ASSIGNMENT
In the data below, find the line containing "This screenshot has height=532, width=850."; transcribe it and each line after it exactly, through the last, skipping pictures.

DATA EXTRACTS
━━━━━━━━━━━━━━━━━━━━

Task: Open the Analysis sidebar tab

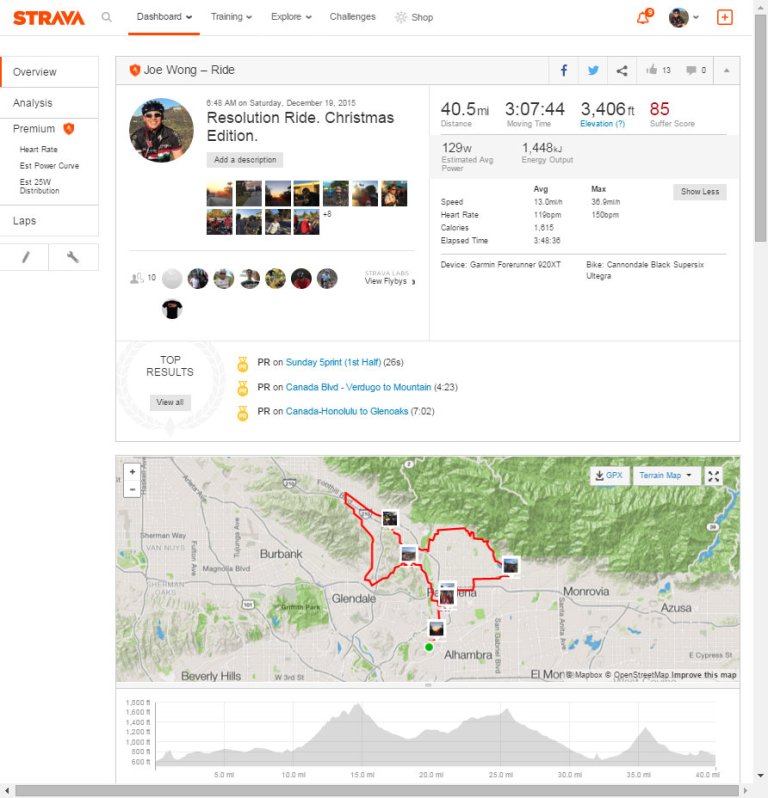Action: click(x=33, y=103)
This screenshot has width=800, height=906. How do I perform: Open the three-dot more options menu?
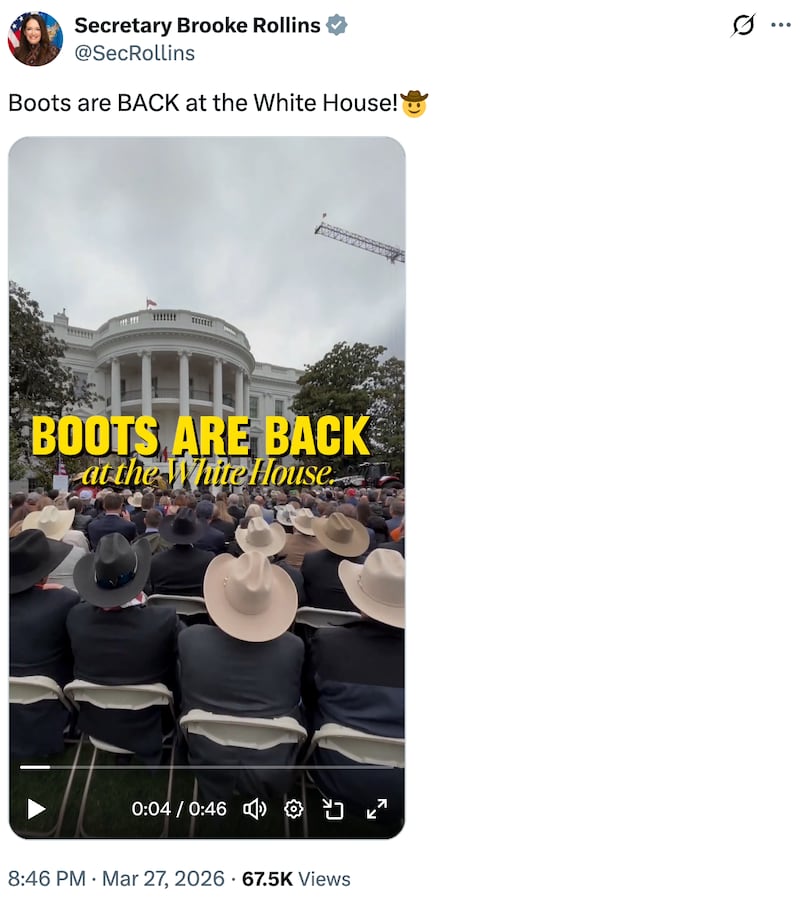click(780, 25)
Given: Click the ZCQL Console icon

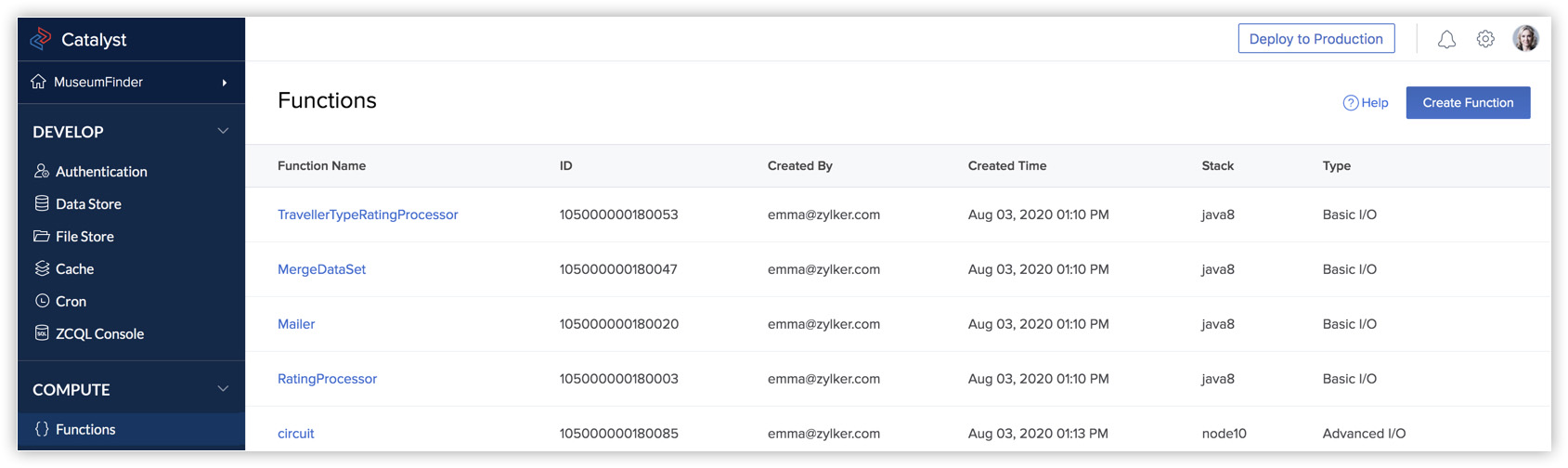Looking at the screenshot, I should pyautogui.click(x=42, y=332).
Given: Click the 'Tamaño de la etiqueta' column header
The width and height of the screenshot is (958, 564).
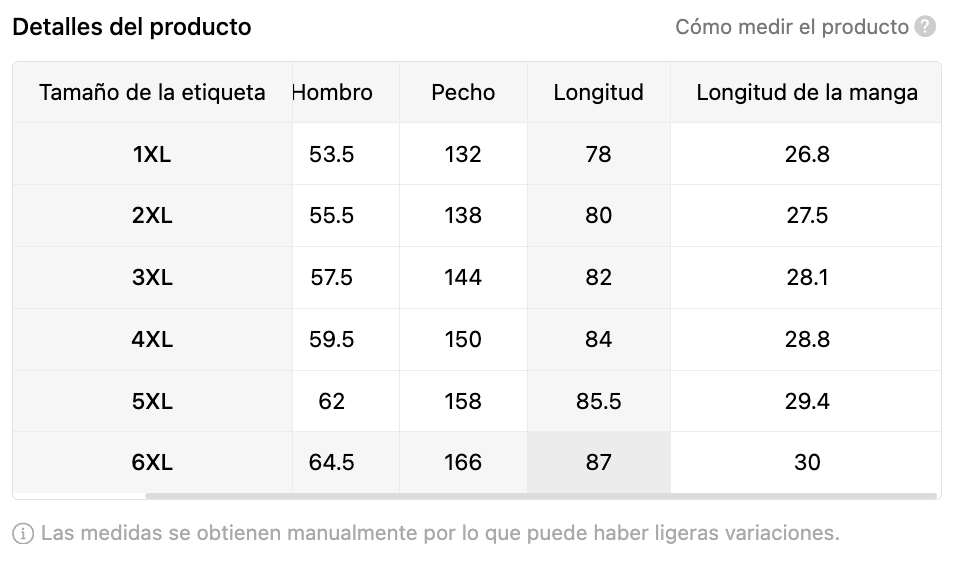Looking at the screenshot, I should pyautogui.click(x=152, y=93).
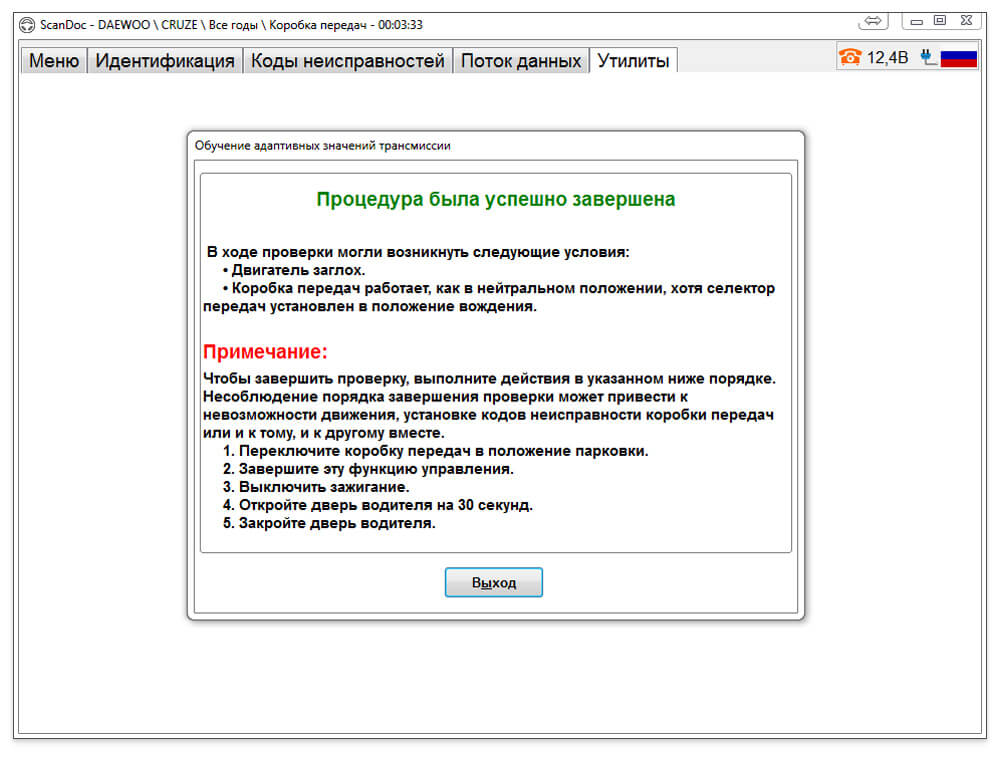Switch to the Идентификация tab
This screenshot has height=758, width=1000.
pyautogui.click(x=165, y=61)

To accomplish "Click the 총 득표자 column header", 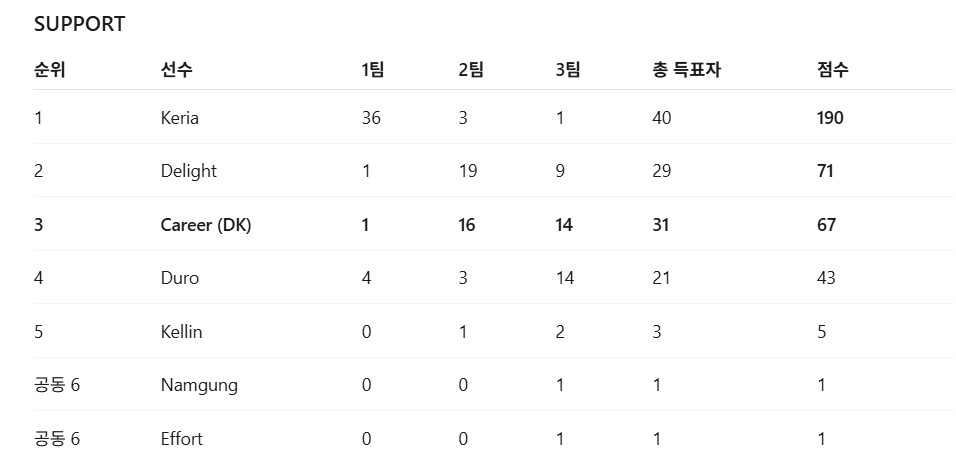I will (687, 70).
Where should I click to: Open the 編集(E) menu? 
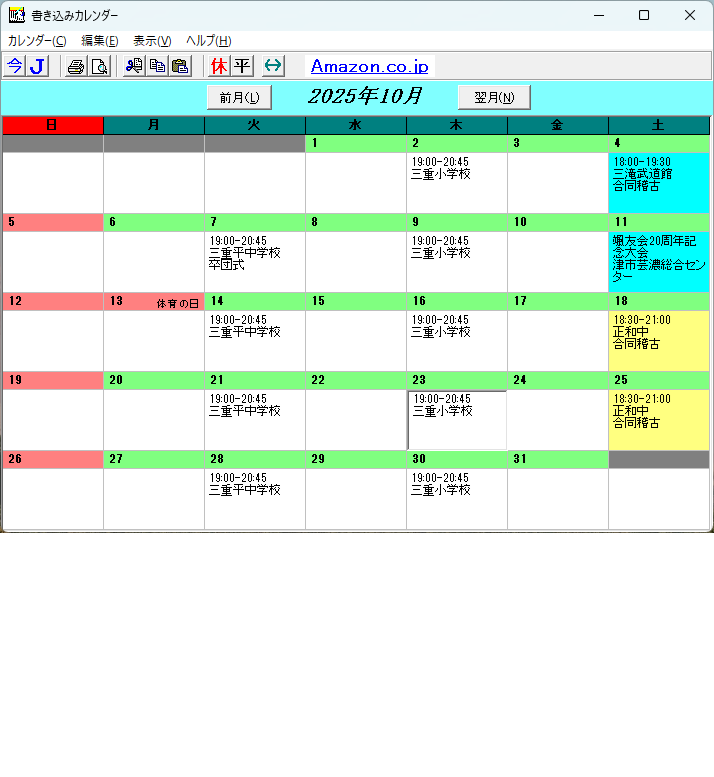99,40
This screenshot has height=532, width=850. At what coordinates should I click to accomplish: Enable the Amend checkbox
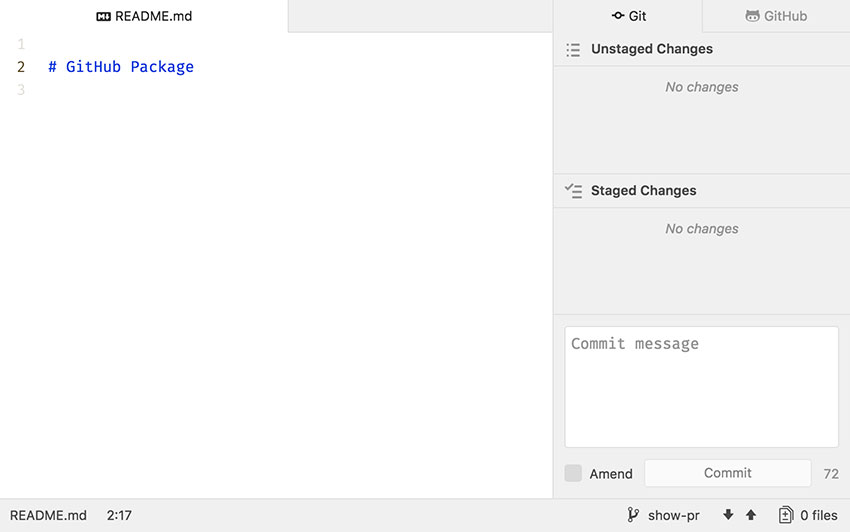[573, 473]
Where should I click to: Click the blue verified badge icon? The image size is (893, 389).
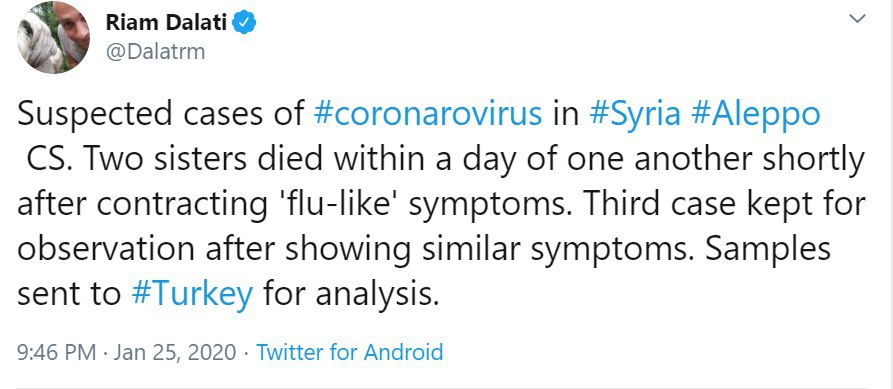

━━━━━━━━━━━━━━━━━━━━

ANSWER BELOW
This screenshot has height=532, width=850. At what coordinates should I click to accomplish: Enable the Amend checkbox
[573, 473]
Where should I click to: Click the blue verified badge icon? The image size is (893, 389).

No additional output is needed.